Off the coast of Mozambique, 80 percent of Madagascar’s population lives in extreme poverty. In these conditions, malnutrition thrives, increasing the population’s susceptibility to diseases that are no longer fatal elsewhere, like tuberculosis and diarrhea. USAID estimates that 100 children in Madagascar die daily from common preventable diseases. One NGO, PIVOT, is trying to make a difference in health outcomes in Madagascar.
Health Care in Madagascar
In 2014, Madagascar boasted the lowest reported per capita health spending in the entire world, $13.56. Even though the 1948 Declaration of Human Rights declared health to be a basic human right, 50 percent of children suffer from chronic malnutrition and one in seven children die before the age of five in Madagascar. Further contributing to poor health outcomes in Madagascar, the country’s national health policy often demands that patients locate drugs and the money to pay for all services before seeking treatment.
Such a policy, with no possibility of delayed payment, often disincentives impoverished people who need care from seeking treatment. Health policies like this, coupled with poor a transportation infrastructure, make delivery and distribution of medical care and supplies very challenging. In rural villages in Madagascar, community health clinics are often a two to 12 hour hike depending upon the village. For those struggling with illness, such a hike is often not an option.
PIVOT’s Solution
In southeastern Madagascar in the Ifanadiana district, PIVOT “combines accessible and comprehensive health care services with rigorous scientific research to save lives and break cycles of poverty and disease.”After they establish a model health system in this district, they hope to export it to all of Madagascar and eventually resource poor areas all over the world.
Located in a mountainous rain-forested area in the Vatovavy-Fitovinany region of southeastern Madagascar, the Ifanadiana district is home to over 200,000 people. In 2014, Ifanadiana’s mortality rate for children under the age of five was more than double the rate for the rest of the country — coming in at 1,044 per 100,000 live births. PIVOT selected the Ifanadiana, saying, “if we can do it here, we can do it anywhere.”

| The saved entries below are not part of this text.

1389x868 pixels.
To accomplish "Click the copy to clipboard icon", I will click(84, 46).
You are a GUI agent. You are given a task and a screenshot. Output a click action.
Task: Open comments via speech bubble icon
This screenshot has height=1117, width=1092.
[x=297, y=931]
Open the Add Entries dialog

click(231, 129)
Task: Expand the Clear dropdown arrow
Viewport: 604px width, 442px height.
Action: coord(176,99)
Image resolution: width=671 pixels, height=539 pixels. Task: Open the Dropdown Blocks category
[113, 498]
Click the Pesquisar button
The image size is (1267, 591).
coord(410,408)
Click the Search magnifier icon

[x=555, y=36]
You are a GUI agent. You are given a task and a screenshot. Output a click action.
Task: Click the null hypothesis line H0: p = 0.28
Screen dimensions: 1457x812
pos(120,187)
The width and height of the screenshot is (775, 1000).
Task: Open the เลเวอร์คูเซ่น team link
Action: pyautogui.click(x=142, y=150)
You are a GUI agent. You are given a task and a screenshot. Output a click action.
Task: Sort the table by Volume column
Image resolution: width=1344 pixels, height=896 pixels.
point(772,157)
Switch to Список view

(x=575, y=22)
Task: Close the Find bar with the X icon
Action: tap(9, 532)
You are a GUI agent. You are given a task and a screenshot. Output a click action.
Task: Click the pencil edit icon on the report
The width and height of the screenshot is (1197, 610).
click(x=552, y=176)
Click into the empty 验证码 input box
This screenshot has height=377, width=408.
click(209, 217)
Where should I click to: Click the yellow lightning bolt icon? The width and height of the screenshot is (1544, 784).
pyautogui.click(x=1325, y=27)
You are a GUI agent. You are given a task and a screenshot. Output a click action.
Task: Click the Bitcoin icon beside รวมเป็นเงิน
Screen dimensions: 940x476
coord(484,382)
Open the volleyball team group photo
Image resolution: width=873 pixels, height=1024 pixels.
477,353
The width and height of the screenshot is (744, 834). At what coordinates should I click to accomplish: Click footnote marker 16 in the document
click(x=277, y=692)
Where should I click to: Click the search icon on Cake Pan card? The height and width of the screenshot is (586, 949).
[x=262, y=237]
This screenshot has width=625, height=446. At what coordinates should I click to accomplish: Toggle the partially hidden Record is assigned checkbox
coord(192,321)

Partnered with the Madagascar Ministry of Health, Partners in Health, Centre Val Bio and Harvard Medical School, PIVOT began in January 2014 to establish a model health district in Ifanadiana. While many of these partners seem logical, dealing with humans has been a change for Centre Val Bio, formerly a biodiversity research lab who was central to establishing the Ranomafana National Park in Ifanadiana. Madagascar is known for its extreme biodiversity; species live there who live nowhere else in the world.
Targeted at improving health outcomes in Madagascar, PIVOT’s model health district consists of a clinical program within a tiered system of community health centers, regional centers and hospital care. Their clinical programs include Emergency, Patient Accompaniment, Malnutrition, Tuberculosis, Maternal Health and Child Health. Within this clinical structure, PIVOT is pursuing an aggressive data collection program. The health indicators they are focusing on are focusing on Maternal Mortality, Under-Five Mortality, Lifetime Fertility, Composite Coverage Index and the Percentage of People Covered by PIVOT.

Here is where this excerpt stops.